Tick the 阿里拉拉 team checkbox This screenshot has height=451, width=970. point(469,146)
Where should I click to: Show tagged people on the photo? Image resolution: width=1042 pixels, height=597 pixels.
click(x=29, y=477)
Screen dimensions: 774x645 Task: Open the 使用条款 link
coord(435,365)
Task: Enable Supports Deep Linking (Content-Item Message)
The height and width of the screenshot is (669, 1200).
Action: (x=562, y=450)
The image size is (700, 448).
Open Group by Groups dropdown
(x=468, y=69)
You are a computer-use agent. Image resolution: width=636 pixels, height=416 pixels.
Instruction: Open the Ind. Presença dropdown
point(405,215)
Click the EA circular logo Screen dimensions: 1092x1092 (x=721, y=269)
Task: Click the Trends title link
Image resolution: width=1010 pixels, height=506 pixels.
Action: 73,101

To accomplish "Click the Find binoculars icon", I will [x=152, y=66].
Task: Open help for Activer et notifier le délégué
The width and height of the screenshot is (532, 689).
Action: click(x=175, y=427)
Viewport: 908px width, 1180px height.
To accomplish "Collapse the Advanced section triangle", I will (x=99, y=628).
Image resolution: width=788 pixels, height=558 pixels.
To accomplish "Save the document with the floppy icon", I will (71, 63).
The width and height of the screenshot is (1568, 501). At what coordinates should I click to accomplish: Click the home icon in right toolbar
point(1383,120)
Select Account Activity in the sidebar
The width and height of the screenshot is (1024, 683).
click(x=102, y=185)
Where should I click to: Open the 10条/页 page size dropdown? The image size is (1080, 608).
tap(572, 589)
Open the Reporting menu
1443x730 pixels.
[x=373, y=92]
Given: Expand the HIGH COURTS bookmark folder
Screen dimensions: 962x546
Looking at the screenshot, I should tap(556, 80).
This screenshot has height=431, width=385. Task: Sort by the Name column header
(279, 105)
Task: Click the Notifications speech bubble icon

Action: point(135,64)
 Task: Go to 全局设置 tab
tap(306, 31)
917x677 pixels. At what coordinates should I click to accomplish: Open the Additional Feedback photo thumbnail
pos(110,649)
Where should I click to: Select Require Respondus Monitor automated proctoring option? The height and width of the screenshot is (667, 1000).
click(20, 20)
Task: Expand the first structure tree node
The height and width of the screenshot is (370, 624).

****************

**Work required**
Everything from the line containing "Where should I click to: Select" through the final line of the entries is to be written out exactly. No other lines belong in the answer.

**Answer to this exercise**
Where should I click to: Select Require Respondus Monitor automated proctoring option? The height and width of the screenshot is (667, 1000).
click(20, 20)
Task: Expand the first structure tree node
The height and width of the screenshot is (370, 624).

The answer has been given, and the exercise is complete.